Your response should contain every line from the data below that holds the string "computer".

▸ The data:
·····

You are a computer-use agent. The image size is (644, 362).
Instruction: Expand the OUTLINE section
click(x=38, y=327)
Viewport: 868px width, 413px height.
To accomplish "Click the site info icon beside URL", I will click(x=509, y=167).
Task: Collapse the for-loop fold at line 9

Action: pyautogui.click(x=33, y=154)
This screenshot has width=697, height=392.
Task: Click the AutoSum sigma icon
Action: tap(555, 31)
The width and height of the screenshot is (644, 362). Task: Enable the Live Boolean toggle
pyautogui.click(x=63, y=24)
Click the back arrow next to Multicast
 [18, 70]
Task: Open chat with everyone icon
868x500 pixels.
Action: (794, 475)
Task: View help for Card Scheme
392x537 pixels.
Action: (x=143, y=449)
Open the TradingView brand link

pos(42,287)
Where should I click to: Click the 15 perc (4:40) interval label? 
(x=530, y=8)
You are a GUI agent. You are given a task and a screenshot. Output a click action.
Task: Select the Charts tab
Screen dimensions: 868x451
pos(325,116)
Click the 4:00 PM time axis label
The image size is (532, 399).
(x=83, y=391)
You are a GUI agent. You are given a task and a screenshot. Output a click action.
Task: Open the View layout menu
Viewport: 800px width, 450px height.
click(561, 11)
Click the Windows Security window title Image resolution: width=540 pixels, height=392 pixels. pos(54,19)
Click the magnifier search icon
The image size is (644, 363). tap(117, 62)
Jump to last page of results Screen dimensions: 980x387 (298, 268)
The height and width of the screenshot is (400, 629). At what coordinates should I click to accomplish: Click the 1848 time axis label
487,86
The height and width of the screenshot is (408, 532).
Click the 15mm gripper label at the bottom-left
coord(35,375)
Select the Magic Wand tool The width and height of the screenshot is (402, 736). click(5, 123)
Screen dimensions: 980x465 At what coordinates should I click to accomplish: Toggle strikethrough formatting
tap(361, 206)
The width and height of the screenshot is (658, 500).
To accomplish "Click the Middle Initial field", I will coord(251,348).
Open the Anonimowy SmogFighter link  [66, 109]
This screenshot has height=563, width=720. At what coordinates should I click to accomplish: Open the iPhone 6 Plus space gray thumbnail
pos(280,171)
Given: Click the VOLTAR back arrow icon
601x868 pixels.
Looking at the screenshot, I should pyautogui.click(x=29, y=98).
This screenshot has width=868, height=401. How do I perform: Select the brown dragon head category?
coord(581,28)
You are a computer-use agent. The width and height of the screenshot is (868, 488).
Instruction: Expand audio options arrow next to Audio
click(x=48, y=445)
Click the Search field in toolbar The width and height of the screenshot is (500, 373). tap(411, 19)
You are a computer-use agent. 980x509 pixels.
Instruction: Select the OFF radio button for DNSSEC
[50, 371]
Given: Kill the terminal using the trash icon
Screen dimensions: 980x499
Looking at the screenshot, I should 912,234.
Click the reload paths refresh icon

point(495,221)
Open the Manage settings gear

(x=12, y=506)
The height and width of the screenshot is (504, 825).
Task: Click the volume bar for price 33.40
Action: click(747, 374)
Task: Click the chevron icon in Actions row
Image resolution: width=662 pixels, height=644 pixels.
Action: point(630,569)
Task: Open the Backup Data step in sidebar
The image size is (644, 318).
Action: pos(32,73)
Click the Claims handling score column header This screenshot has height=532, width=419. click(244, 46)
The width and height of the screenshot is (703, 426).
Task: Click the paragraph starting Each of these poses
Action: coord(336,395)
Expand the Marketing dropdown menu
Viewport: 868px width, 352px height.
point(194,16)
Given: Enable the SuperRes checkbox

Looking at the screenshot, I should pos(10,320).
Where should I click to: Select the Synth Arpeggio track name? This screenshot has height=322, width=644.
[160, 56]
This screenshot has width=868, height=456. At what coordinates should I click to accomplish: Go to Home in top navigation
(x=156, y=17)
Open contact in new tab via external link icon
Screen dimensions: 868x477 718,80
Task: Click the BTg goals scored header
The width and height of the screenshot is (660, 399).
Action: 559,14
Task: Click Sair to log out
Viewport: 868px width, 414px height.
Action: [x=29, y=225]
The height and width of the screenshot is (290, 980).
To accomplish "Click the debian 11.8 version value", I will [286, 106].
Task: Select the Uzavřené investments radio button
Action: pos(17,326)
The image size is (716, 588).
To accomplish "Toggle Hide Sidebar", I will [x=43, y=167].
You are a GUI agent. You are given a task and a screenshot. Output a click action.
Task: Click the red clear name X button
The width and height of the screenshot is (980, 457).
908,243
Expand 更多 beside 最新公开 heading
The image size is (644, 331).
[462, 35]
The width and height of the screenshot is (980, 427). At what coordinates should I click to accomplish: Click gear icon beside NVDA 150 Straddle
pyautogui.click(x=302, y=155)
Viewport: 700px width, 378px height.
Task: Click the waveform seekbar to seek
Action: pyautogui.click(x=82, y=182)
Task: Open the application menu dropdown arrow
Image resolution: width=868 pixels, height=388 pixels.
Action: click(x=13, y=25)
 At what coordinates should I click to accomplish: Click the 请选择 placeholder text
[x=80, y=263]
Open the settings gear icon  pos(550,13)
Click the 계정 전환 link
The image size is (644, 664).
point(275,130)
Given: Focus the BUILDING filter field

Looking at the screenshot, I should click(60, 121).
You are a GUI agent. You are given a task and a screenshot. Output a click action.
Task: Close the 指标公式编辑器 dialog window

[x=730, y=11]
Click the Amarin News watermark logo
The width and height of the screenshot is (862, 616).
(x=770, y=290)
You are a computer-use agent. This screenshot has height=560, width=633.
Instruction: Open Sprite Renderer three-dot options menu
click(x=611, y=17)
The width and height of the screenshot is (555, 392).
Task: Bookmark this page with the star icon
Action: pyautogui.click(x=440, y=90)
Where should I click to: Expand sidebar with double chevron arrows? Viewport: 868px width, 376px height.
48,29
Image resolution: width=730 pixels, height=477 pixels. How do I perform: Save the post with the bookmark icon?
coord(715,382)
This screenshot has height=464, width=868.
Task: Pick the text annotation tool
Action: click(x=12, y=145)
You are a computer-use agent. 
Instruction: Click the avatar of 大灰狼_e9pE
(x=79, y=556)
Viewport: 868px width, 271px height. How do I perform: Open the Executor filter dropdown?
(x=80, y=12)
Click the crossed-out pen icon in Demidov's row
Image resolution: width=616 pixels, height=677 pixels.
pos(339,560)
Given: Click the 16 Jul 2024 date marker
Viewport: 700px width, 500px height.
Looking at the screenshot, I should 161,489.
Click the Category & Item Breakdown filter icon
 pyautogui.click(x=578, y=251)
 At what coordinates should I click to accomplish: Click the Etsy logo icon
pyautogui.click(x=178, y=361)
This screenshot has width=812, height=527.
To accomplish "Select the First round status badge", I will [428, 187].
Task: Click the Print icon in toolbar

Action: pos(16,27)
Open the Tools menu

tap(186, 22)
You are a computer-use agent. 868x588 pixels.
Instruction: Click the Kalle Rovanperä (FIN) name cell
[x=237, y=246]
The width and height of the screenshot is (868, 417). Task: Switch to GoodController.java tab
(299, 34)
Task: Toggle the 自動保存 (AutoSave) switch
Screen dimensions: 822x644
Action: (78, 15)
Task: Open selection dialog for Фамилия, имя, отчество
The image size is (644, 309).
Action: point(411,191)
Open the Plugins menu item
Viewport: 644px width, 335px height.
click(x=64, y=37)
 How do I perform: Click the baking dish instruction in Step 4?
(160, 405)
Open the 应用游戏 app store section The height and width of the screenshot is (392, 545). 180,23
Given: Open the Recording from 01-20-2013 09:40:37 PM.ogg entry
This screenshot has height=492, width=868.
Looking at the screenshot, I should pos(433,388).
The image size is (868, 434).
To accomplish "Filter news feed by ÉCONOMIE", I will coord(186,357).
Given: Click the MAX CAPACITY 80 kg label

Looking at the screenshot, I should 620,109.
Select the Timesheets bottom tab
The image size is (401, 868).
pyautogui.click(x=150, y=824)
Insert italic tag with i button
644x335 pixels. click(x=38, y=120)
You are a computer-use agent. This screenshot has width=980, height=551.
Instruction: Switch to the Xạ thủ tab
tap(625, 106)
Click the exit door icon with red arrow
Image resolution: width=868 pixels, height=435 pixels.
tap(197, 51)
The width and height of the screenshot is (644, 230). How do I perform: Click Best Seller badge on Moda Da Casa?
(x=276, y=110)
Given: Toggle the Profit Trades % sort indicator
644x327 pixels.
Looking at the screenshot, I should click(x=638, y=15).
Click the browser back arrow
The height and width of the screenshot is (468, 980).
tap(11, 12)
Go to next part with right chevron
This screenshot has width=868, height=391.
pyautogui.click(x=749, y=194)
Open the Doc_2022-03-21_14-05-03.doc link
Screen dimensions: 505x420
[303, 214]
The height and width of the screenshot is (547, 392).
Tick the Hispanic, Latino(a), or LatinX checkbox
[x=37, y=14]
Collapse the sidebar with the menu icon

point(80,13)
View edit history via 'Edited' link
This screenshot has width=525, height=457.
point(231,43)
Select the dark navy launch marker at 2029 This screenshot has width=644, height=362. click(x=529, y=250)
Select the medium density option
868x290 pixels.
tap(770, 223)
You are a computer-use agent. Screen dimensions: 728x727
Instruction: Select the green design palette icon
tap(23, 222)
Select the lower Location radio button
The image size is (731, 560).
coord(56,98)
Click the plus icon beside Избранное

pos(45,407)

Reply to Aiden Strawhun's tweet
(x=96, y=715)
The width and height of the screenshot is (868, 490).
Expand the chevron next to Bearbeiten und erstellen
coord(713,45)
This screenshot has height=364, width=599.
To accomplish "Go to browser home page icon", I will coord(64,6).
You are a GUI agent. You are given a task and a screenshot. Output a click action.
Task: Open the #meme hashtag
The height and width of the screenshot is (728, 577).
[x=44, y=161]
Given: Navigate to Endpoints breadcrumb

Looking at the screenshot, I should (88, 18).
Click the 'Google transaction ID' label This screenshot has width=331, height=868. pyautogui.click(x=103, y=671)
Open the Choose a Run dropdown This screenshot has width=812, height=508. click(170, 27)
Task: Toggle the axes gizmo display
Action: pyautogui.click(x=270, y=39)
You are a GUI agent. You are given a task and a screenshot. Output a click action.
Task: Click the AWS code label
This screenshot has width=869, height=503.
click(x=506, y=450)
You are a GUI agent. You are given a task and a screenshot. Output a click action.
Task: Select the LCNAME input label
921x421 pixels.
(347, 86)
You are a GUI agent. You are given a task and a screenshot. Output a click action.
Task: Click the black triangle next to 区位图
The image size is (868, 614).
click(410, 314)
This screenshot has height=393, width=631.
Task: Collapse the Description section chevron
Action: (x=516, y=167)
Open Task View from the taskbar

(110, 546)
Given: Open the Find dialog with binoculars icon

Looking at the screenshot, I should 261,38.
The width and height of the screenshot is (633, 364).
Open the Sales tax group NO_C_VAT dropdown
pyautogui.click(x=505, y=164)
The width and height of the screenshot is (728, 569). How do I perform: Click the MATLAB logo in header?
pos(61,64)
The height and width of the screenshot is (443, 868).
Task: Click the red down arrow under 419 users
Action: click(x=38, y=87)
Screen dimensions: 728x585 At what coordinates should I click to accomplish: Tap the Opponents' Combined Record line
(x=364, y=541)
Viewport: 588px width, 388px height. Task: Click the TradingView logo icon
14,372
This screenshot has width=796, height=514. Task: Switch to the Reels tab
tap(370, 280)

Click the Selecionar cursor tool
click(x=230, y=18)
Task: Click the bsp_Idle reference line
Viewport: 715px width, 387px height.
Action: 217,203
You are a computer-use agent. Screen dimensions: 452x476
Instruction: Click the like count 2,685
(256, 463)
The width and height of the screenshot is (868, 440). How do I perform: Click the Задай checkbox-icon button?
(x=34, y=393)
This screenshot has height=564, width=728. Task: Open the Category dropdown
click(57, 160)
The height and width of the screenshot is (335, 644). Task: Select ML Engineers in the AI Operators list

·····

▸ Written answer:
You are a computer-use agent. The image size is (644, 362).
You are a computer-use agent. The width and height of the screenshot is (868, 488).
You are a computer-use agent. 980x509 pixels.
You are a computer-use agent. This screenshot has height=560, width=633.
You are a computer-use agent. 
You are a computer-use agent. 868x588 pixels.
You are a computer-use agent. This screenshot has width=980, height=551.
You are a computer-use agent. Screen dimensions: 728x727
You are a computer-use agent. Screen dimensions: 452x476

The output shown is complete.